Selected passage:

** begin **

Datax
A DataX task type’s example and dive into information of PyDolphinScheduler.
Example
"""
A example workflow for task datax.
This example will create a workflow named `task_datax`.
`task_datax` is true workflow define and run task task_datax.
You can create data sources `first_mysql` and `first_mysql` through UI.
It creates a task to synchronize datax from the source database to the target database.
"""
import json
from pydolphinscheduler.core.workflow import Workflow
from pydolphinscheduler.tasks.datax import CustomDataX, DataX
# datax json template
JSON_TEMPLATE = {
"job": {
"content": [
{
"reader": {
"name": "mysqlreader",
"parameter": {
"username": "usr",
"password": "pwd",
"column": ["id", "name", "code", "description"],
"splitPk": "id",
"connection": [
{
"table": ["source_table"],
"jdbcUrl": ["jdbc:mysql://127.0.0.1:3306/source_db"],
}
],
},
},
"writer": {
"name": "mysqlwriter",
"parameter": {
"writeMode": "insert",
"username": "usr",
"password": "pwd",
"column": ["id", "name"],
"connection": [
{
"jdbcUrl": "jdbc:mysql://127.0.0.1:3306/target_db",
"table": ["target_table"],
}
],
},
},
}
],
"setting": {
"errorLimit": {"percentage": 0, "record": 0},
"speed": {"channel": 1, "record": 1000},
},
}
}
with Workflow(
name="task_datax_example",
) as workflow:
# This task synchronizes the data in `t_ds_project`
# of `first_mysql` database to `target_project` of `second_mysql` database.
# You have to make sure data source named `first_mysql` and `second_mysql` exists
# in your environment.
task1 = DataX(
name="task_datax",
datasource_name="first_mysql",
datatarget_name="second_mysql",
sql="select id, name, code, description from source_table",
target_table="target_table",
)
# You can custom json_template of datax to sync data. This task create a new
# datax job same as task1, transfer record from `first_mysql` to `second_mysql`
# We should format the custom json config if we want to format it in web UI
task2 = CustomDataX(
name="task_custom_datax", json=json.dumps(JSON_TEMPLATE, indent=4)

** end **

What you will do:
(1) In the DataX example, what write mode does the writer's parameter section set?
(2) List every column name in the reader's "column" setting in the DataX example.
(3) Pick up the PyDolphinScheduler DataX example code from its last line and continue writing it.

Dataset content:
** begin **

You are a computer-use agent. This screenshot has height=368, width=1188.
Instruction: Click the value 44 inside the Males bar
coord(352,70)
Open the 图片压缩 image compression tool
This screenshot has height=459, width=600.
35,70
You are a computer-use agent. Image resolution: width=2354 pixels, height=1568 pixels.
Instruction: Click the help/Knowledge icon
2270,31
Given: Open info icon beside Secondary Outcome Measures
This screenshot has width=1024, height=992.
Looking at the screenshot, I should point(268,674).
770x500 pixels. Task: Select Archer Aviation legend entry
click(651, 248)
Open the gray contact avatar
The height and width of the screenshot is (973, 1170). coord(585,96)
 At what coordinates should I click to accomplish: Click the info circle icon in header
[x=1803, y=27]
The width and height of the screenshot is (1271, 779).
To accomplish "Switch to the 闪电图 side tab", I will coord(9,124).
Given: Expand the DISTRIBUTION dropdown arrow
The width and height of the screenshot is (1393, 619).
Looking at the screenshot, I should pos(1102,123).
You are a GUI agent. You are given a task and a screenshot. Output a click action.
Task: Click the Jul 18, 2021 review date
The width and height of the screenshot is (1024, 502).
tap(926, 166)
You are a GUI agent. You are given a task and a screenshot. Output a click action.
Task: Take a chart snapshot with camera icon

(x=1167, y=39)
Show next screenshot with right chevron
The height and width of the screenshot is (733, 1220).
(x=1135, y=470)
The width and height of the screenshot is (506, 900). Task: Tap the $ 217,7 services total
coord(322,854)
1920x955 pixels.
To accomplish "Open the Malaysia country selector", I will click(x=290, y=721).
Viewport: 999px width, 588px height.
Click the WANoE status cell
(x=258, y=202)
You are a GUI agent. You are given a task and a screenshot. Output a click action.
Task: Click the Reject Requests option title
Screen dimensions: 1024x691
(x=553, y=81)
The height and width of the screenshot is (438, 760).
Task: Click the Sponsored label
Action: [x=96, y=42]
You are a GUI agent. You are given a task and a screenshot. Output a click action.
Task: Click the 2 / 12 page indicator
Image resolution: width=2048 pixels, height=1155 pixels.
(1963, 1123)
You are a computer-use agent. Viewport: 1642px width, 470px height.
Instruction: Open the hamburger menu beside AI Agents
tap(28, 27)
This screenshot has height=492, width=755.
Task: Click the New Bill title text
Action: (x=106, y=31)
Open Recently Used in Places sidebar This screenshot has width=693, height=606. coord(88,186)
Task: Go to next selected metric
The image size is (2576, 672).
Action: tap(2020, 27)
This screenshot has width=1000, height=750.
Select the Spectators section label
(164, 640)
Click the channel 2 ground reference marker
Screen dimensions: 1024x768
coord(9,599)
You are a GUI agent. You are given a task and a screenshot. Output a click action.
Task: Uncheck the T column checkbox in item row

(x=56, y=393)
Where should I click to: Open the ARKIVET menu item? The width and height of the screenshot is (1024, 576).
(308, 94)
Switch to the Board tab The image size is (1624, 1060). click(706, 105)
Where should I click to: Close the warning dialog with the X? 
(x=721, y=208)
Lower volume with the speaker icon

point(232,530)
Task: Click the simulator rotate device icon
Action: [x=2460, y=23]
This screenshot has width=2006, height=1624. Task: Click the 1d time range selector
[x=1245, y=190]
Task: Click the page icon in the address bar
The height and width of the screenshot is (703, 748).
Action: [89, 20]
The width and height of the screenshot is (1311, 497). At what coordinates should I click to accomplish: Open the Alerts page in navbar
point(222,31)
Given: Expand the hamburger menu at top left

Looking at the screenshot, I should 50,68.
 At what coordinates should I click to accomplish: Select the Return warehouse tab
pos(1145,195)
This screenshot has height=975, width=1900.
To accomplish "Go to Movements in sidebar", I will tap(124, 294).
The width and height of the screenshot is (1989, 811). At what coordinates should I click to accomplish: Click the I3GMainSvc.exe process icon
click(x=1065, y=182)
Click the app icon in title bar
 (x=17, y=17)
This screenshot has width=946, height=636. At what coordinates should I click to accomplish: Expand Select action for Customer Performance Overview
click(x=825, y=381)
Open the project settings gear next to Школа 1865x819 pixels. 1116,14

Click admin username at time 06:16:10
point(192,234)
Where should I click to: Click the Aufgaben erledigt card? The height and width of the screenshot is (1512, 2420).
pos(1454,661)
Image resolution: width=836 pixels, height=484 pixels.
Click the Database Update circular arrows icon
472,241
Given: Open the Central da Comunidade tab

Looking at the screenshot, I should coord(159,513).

** end **

Outputs by task:
(1) insert

(2) id, name, code, description

(3)
)
# [start resource_limit]
resource_limit = DataX(
name="resource_limit",
datasource_name="first_mysql",
datatarget_name="second_mysql",
sql="select id, name, code, description from source_table",
target_table="target_table",
cpu_quota=1,
memory_max=100,
)
# [end resource_limit]
workflow.run()
Resource Limit Example
We can add resource limit like CPU quota and max memory by passing parameters when declaring tasks.
resource_limit = DataX(
name="resource_limit",
datasource_name="first_mysql",
datatarget_name="second_mysql",
sql="select id, name, code, description from source_table",
target_table="target_table",
cpu_quota=1,
memory_max=100,
)
Dive Into
Task datax.
- class pydolphinscheduler.tasks.datax.CustomDataX(name: str, json: str, xms: int | None = 1, xmx: int | None = 1, *args, **kwargs)[source]
Bases:
WorkerResourceMixin
,BatchTask
Task CustomDatax object, declare behavior for custom DataX task to dolphinscheduler.
You provider json template for DataX, it can synchronize data according to the template you provided.
- Parameters:
name – task name for this task
json –
json template string, or json file path for custom DataX task,
CustomDataX
will not format json template, you should format by yourself.Use config string directly instead of json file path * should use
json.dumps()
to format it if your json template is dictimport json custom = CustomDataX( name="custom_datax", json=json.dumps({"job": {"content": [{"reader": {"name": "mysqlreader"}}]}}), )
or format it by manual if your json template is native str.
Use json file path, the format it shows in web UI is depended on your json file content.
import json custom = CustomDataX( name="custom_datax", # web UI datax config will show as json file content json="/path/to/datax.json", )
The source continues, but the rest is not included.